READING TEXT →
Organ transplantation is a life-saving procedure. In cadaveric transplantation, a healthy organ donated at the time of a person’s death is transplanted into the body of a patient with end-stage organ failure. In living-donor transplantation, a kidney or a portion of liver donated by a living person is transplanted into the body of a patient with end-stage kidney or liver disease. Organ transplant is an acceptable treatment option when organs fail (e.g., kidney, heart, liver, and lung). More than 122,000 people are currently waiting for an organ transplant. Every 10 minutes, another person is added to the wait list, and over 8000 people die each year while waiting for a donor organ.

Principles of Immunosuppression

The immune system remains the biggest barrier to transplantation as a routine medical treatment because it has effective mechanisms to fight off foreign organisms. These same mechanisms are involved in the rejection of transplanted organs, which are recognized as foreign by the recipient’s immune system. The underlying premise of immunosuppression is to use multiple drugs that alter different aspects of the immune system (Fig. 30.1), thereby reducing the chances of transplant rejection and enabling the use of lower doses of individual drugs, which reduces the likelihood of drug toxicity. Transplantation has revolutionized care for patients with end-stage organ failure, yet significant problems remain with treatments designed to promote transplant survival and prevent rejection. Immunosuppressant drugs are not always effective; in addition, they are expensive and must be taken daily, and they are associated with toxic effects.

DATA SECTION →
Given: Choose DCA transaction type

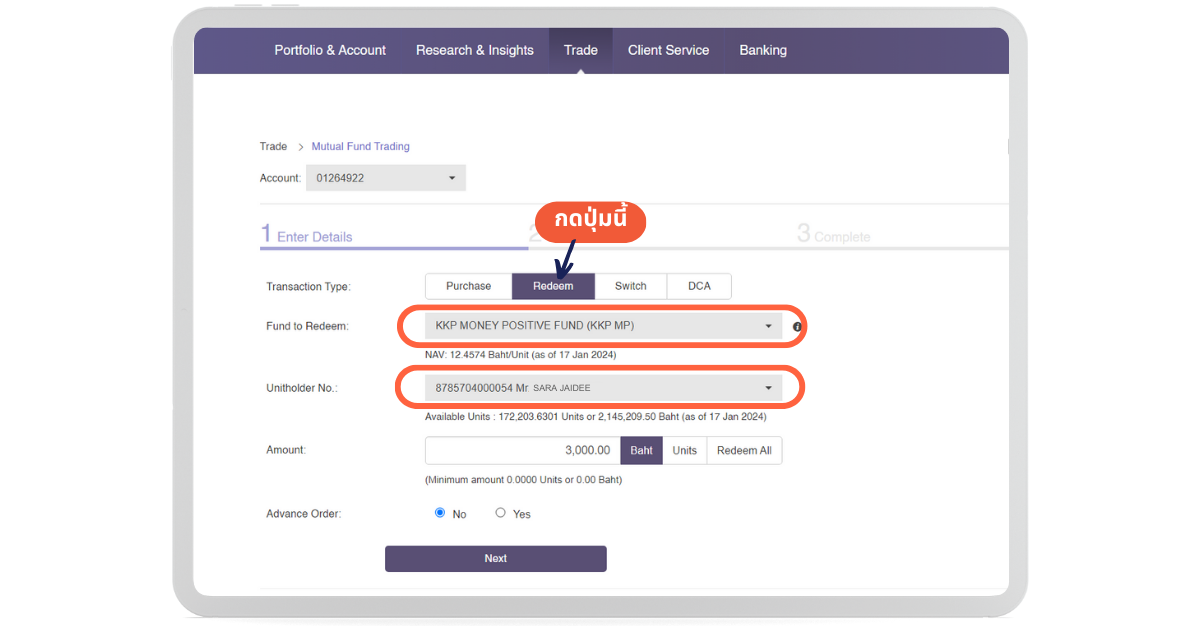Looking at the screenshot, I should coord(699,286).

---

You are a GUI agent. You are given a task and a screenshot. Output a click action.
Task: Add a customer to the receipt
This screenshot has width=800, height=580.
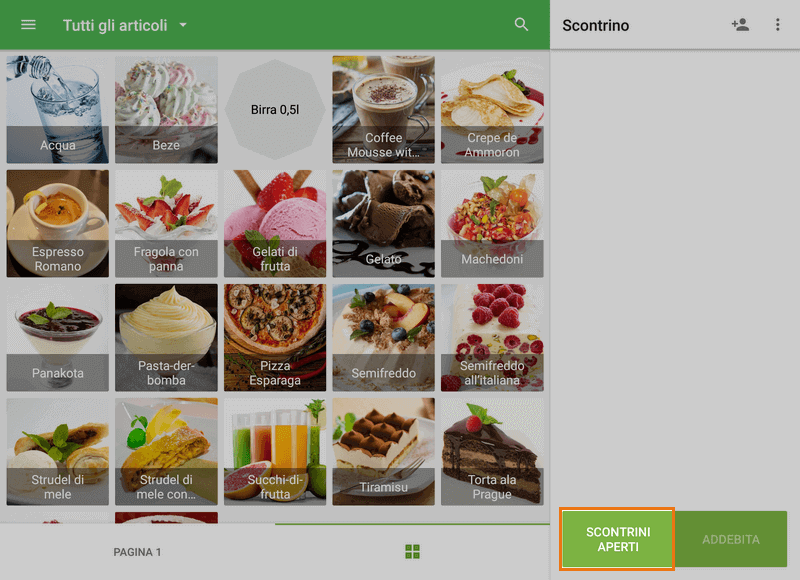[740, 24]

---

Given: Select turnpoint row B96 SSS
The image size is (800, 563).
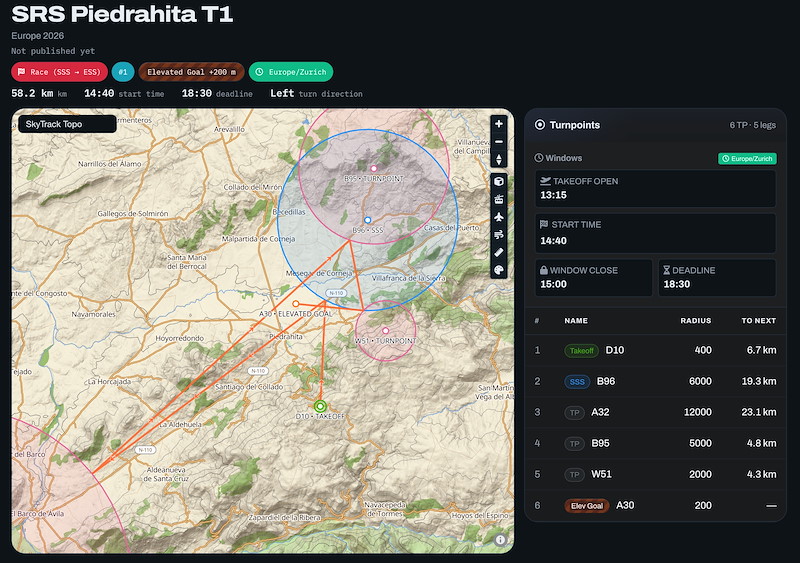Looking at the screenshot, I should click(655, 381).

WHAT TO DO →
1) In the text on organ transplantation, rewrite everything from "Organ transplantation is" down to "a donor organ.", swapping "patient" for "recipient".
2) Summarize the text on organ transplantation in two sentences.
3) Take the text on organ transplantation further, continuing on from its final sentence.

TASK-BY-TASK RESULTS →
1)
Organ transplantation is a life-saving procedure. In cadaveric transplantation, a healthy organ donated at the time of a person’s death is transplanted into the body of a recipient with end-stage organ failure. In living-donor transplantation, a kidney or a portion of liver donated by a living person is transplanted into the body of a recipient with end-stage kidney or liver disease. Organ transplant is an acceptable treatment option when organs fail (e.g., kidney, heart, liver, and lung). More than 122,000 people are currently waiting for an organ transplant. Every 10 minutes, another person is added to the wait list, and over 8000 people die each year while waiting for a donor organ.

2) Organ transplantation, from either a deceased or a living donor, is a life-saving treatment for end-stage organ failure, and more than 122,000 people are waiting for an organ while over 8000 die each year before one becomes available. The immune system is the main barrier because it treats the transplanted organ as foreign, so several immunosuppressant drugs are combined at lower doses, though these drugs are not always effective, are expensive, must be taken daily and have toxic effects.

3)
Immunosuppressant Drugs

Induction Therapy

Induction therapy provides intense immunosuppression with drugs designed to diminish antigen presentation and T-cell response, thus reducing the risk for acute rejection during the initial transplant period.
Basiliximab is a monoclonal antibody that inhibits interleukin 2 (IL-2)–mediated activation of lymphocytes, a critical component of the cellular immune response involved in transplant rejection. By inhibiting activation of lymphocytes, it prevents the body from mounting an immune response against the transplanted organ. Basiliximab has been approved for induction therapy in kidney transplants. Complete pharmacokinetic data are not available, but drug half-life is known to be 7.2 days in adults and 9.5 days in children.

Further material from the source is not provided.